Description of the task → Restate the data below, keeping every line the same.

Dataset records →
········
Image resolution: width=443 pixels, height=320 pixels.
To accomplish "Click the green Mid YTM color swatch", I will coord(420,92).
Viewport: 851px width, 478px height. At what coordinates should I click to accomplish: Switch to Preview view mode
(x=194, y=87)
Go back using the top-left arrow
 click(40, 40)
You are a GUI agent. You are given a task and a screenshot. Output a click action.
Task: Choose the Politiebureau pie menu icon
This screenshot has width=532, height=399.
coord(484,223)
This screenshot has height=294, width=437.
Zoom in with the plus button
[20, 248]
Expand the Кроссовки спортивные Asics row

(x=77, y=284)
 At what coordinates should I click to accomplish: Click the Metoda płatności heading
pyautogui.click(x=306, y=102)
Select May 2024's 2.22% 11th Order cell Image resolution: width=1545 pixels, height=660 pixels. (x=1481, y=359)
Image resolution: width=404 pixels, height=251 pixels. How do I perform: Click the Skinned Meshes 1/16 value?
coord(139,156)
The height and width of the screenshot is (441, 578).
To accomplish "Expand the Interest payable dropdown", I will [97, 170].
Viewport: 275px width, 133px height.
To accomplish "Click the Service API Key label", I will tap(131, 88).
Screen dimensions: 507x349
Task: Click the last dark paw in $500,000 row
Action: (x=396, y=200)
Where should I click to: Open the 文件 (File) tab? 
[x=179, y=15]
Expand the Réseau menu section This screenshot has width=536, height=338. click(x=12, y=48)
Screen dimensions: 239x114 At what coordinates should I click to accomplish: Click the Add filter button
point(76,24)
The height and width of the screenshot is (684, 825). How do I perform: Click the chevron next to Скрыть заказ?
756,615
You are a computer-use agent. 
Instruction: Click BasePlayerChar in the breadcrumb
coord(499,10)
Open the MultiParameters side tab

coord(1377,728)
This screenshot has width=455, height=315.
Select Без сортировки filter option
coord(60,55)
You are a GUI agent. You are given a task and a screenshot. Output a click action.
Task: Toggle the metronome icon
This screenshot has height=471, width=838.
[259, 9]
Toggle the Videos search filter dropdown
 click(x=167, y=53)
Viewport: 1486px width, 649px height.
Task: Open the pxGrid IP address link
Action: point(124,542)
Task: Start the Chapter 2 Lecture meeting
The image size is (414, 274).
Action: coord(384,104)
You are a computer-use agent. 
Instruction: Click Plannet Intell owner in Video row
········
Written response →
Image resolution: width=443 pixels, height=320 pixels.
To accomplish "Click the green Mid YTM color swatch", I will coord(420,92).
Viewport: 851px width, 478px height. At what coordinates should I click to accomplish: Switch to Preview view mode
(x=194, y=87)
Go back using the top-left arrow
 click(40, 40)
You are a GUI agent. You are given a task and a screenshot. Output a click action.
Task: Choose the Politiebureau pie menu icon
This screenshot has width=532, height=399.
coord(484,223)
This screenshot has height=294, width=437.
Zoom in with the plus button
[20, 248]
Expand the Кроссовки спортивные Asics row

(x=77, y=284)
 At what coordinates should I click to accomplish: Click the Metoda płatności heading
pyautogui.click(x=306, y=102)
Select May 2024's 2.22% 11th Order cell Image resolution: width=1545 pixels, height=660 pixels. (x=1481, y=359)
Image resolution: width=404 pixels, height=251 pixels. How do I perform: Click the Skinned Meshes 1/16 value?
coord(139,156)
The height and width of the screenshot is (441, 578).
To accomplish "Expand the Interest payable dropdown", I will [97, 170].
Viewport: 275px width, 133px height.
To accomplish "Click the Service API Key label", I will tap(131, 88).
Screen dimensions: 507x349
Task: Click the last dark paw in $500,000 row
Action: (x=396, y=200)
Where should I click to: Open the 文件 (File) tab? 
[x=179, y=15]
Expand the Réseau menu section This screenshot has width=536, height=338. click(x=12, y=48)
Screen dimensions: 239x114 At what coordinates should I click to accomplish: Click the Add filter button
point(76,24)
The height and width of the screenshot is (684, 825). How do I perform: Click the chevron next to Скрыть заказ?
756,615
You are a computer-use agent. 
Instruction: Click BasePlayerChar in the breadcrumb
coord(499,10)
Open the MultiParameters side tab

coord(1377,728)
This screenshot has width=455, height=315.
Select Без сортировки filter option
coord(60,55)
You are a GUI agent. You are given a task and a screenshot. Output a click action.
Task: Toggle the metronome icon
This screenshot has height=471, width=838.
[259, 9]
Toggle the Videos search filter dropdown
 click(x=167, y=53)
Viewport: 1486px width, 649px height.
Task: Open the pxGrid IP address link
Action: point(124,542)
Task: Start the Chapter 2 Lecture meeting
The image size is (414, 274).
Action: coord(384,104)
You are a computer-use agent. 
Instruction: Click Plannet Intell owner in Video row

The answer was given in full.